Greenland Telescope


The Greenland Telescope is a radio telescope that is currently installed and operating at the Thule Air Base in north-western Greenland. It will later be deployed at the Summit Station research camp, located at the highest point of the Greenland ice sheet at an altitude of 3,210 meters.
The telescope is an international collaboration between:
In 2011 the U.S. National Science Foundation gave the Smithsonian Astrophysical Observatory a 12-meter radio antenna that had been used as a prototype for the ALMA project in Chile. The antenna was to be deployed in Greenland. Deploying the telescope in the middle of Greenland is ideal for detecting certain radio frequencies.
The telescope will be used to study the event horizons of black holes and to test how general relativity behaves in environments with extreme gravity.
The Greenland Telescope will become part of the global network of telescopes that makes up the Event Horizon Telescope that will study supermassive black holes and explore the origin of the relativistic jet in the active galaxy Messier 87.

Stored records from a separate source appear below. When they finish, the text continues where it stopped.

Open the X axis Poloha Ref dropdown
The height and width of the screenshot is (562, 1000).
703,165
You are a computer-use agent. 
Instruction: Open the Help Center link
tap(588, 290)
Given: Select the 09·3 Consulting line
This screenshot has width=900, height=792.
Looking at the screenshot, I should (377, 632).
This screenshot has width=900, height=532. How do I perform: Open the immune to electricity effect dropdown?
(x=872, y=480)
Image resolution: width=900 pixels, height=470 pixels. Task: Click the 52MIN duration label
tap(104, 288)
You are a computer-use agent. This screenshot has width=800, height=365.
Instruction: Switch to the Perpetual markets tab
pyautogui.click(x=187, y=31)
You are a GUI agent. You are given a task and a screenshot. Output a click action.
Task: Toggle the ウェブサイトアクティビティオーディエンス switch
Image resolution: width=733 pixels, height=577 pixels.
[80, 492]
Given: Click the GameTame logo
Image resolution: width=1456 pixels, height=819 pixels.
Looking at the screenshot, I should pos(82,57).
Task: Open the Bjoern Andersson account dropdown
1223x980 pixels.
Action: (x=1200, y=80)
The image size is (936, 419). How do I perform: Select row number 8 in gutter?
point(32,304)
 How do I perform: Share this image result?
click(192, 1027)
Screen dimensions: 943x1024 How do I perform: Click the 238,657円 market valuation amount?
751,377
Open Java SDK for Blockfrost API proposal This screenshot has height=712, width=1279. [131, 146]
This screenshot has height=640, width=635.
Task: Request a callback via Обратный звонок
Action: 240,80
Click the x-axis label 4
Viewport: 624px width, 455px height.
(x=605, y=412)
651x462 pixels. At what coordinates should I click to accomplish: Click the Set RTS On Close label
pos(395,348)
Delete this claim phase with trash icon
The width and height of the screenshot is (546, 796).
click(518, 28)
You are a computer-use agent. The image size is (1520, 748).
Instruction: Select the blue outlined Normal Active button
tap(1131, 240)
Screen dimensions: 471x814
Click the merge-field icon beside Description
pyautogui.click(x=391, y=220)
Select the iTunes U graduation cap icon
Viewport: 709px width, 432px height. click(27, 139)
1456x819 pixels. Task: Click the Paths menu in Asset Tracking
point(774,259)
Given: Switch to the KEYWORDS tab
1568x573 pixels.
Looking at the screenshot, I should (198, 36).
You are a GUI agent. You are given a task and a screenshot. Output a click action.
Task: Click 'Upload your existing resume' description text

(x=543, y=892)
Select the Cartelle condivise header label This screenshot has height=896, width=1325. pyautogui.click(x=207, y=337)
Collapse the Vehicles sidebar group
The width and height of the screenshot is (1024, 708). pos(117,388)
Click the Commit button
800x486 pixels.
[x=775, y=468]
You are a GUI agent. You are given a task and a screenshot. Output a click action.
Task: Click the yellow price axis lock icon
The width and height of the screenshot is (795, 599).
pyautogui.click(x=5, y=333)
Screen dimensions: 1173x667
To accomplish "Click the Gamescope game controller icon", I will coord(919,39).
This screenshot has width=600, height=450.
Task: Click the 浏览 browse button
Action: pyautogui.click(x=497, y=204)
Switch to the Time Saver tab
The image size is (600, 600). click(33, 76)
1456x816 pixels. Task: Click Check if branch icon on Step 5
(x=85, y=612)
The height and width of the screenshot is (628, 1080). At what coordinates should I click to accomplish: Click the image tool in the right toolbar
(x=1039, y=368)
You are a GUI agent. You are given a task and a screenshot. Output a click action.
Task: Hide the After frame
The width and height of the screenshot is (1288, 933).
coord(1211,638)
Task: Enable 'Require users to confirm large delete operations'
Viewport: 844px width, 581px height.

Progress and current status

Between 2013 and 2015, the Taiwanese Academia Sinica Institute of Astronomy and Astrophysics modified the telescope so that it would better work in the cold environment of the Arctic. The telescope was shipped to Greenland in July 2016 and re-assembled in July 2017 at the Thule Air Base in north-western Greenland. The telescope took its first image on 25th of December 2017.
The telescope will be deployed at the Summit Station research camp, located at the highest point of the Greenland ice sheet.